### Directions for this task
Return each line of the listing that follows in which the string "если" can be found.

### Exercise inputs

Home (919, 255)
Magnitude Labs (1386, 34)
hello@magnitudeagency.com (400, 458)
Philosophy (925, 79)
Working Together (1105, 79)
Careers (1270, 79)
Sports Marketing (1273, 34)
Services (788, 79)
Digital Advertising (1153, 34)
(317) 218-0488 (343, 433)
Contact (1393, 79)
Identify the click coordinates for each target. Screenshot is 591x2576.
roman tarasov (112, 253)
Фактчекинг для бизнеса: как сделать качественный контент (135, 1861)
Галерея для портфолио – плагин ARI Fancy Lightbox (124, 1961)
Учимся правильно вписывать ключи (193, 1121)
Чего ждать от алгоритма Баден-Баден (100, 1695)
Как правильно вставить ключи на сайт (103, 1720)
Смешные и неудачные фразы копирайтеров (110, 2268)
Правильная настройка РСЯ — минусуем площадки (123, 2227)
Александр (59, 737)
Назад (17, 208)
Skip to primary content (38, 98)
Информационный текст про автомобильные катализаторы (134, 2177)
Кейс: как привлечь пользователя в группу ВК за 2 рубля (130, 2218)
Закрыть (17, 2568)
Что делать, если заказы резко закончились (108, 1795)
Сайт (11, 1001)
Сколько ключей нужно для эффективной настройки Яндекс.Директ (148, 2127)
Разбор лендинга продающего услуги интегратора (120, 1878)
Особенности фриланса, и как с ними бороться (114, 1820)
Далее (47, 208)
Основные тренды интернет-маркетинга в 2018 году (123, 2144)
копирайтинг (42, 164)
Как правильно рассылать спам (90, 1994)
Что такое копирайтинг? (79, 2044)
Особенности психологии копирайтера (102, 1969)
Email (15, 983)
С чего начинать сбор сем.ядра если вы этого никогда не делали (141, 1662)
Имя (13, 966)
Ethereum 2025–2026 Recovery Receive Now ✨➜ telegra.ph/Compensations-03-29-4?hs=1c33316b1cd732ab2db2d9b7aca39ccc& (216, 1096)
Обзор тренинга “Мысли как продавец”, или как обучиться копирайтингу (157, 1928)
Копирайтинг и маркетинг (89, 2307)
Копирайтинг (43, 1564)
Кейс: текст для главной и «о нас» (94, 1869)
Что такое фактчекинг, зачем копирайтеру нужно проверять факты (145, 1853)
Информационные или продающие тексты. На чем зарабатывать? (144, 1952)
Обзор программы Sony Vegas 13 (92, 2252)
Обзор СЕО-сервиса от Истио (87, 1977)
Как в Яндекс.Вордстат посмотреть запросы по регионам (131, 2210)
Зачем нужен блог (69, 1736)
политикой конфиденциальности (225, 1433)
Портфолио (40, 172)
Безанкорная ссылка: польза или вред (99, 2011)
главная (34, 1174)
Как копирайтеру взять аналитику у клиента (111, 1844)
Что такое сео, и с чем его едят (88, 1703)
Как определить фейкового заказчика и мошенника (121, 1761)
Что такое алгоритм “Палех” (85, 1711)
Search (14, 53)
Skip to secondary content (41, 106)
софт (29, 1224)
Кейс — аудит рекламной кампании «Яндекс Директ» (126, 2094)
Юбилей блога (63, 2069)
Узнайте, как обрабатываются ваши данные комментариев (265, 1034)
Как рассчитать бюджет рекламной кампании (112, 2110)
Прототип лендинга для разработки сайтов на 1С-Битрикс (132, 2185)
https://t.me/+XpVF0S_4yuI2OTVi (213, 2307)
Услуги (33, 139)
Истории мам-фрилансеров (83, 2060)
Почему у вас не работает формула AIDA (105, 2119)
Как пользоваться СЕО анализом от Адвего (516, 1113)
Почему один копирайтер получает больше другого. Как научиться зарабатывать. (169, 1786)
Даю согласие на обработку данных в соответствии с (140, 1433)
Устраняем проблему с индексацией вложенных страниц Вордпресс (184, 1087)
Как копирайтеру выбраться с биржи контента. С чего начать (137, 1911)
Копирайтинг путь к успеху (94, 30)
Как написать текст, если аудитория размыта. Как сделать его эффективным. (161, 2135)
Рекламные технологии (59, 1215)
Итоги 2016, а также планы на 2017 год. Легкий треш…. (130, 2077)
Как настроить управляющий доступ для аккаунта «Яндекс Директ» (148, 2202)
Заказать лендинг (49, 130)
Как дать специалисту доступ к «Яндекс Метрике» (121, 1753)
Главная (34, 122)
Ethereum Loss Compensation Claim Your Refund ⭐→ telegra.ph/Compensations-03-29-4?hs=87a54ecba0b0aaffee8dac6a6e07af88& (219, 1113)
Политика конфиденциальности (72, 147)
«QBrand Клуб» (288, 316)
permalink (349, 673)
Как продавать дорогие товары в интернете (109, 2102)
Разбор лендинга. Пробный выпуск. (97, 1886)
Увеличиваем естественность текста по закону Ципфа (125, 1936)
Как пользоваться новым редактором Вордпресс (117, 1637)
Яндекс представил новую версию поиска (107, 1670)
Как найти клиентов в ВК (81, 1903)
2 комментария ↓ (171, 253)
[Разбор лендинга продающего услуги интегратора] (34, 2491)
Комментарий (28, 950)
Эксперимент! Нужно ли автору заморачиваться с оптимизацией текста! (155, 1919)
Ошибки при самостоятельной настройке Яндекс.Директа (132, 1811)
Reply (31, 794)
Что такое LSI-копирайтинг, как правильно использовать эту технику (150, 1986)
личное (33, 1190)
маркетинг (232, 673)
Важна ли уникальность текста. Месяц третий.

### Exercise response
Что делать, если заказы резко закончились (108, 1795)
С чего начинать сбор сем.ядра если вы этого никогда не делали (141, 1662)
Как написать текст, если аудитория размыта. Как сделать его эффективным. (161, 2135)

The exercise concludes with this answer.